** start of Source passage **

Since its invention, plastic has been seen by us as a necessary evil. It seems like something
that cannot be replaced, considering its convenience, cost efficiency and durability. The
evidence of our complete dependence on plastic can simply be verified by tracing our own
steps through the day. At any given hour, all we have to do is look around ourselves to see
how plastic has become a prominent part of our lives. From our shampoo bottles to our
grocery bags, plastic is used everywhere. So is it possible to imagine a world without
plastic?
According to the Central Pollution Control Board (CPCB) estimate from 2012, India produces
close to 26,000 tonnes of plastic a day. What makes this bad situation worse is the fact that
a little over 10,000 tonnes a day of plastic waste remains uncollected. Single-use plastic is
one of the biggest challenges for the country as far as waste management is concerned.
According to the United Nations Environment Programme (UNEP), “Single-use plastics, often
also referred to as disposable plastics, are commonly used for plastic packaging and include
items intended to be used only once before they are thrown away or recycled.”
Recognizing the tremendous threat this poses to the ecological system of India, Prime
Minister Narendra Modi launched the “Swachhata hi Sewa” campaign to end the use of
single-use plastic. The Prime Minister, in his address on the 73rd Independence Day – 15th
August 2019 urged the nation to make all possible efforts by all to make India free from
single-use plastic through a community mass mobilization.

 

In solidarity, HCL Samuday has implemented a week-long “Swachhata hi Sewa” campaign
from 23rd September to 1st October 2019. This campaign was undertaken with the following
objectives:
1. Mass level awareness generation on the ban of single-use plastics
2. Knowledge dissemination regarding waste management
3. Shramdaan for swachhata
4. Collection of single-use plastics dumped in the intervention areas (164 Gram Panchayats)

** end of Source passage **

**Required task 1:** Edit the part of the records that opens with the line containing "This screenshot has height=242, width=417." and runs to the end of the records, replacing "Volume" with "Audio" and changing nothing else. Leave the pictures out of your version.

** start of Dataset content **

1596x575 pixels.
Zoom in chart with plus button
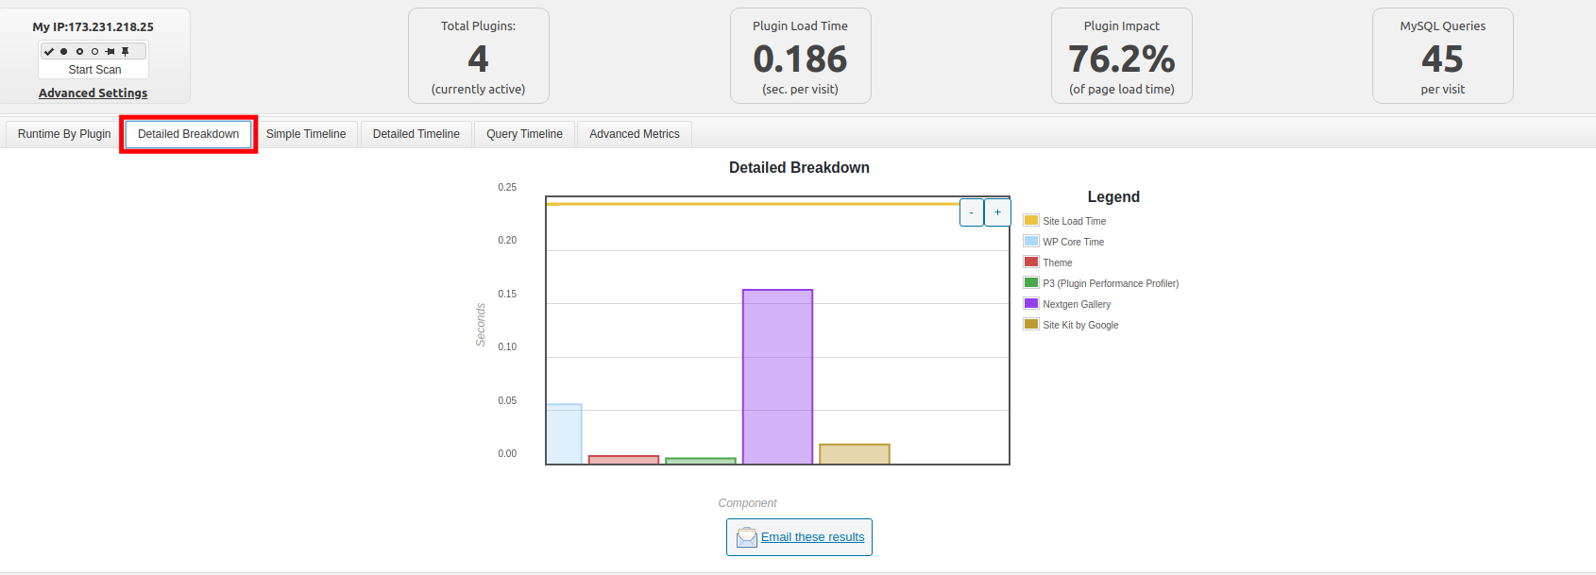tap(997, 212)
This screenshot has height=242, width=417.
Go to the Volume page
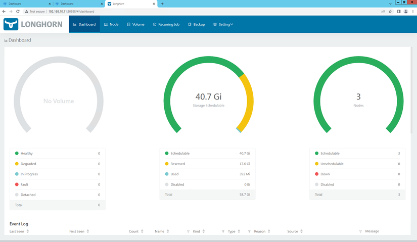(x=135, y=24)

** end of Dataset content **

**Required task 2:** From the passage on single-use plastic, reproduce word for word the part that opens with the words containing "Recognizing the tremendous" and closes with "community mass mobilization.".

**Exercise result 1:**
This screenshot has height=242, width=417.
Go to the Audio page
(x=135, y=24)

**Exercise result 2:**
Recognizing the tremendous threat this poses to the ecological system of India, Prime
Minister Narendra Modi launched the “Swachhata hi Sewa” campaign to end the use of
single-use plastic. The Prime Minister, in his address on the 73rd Independence Day – 15th
August 2019 urged the nation to make all possible efforts by all to make India free from
single-use plastic through a community mass mobilization.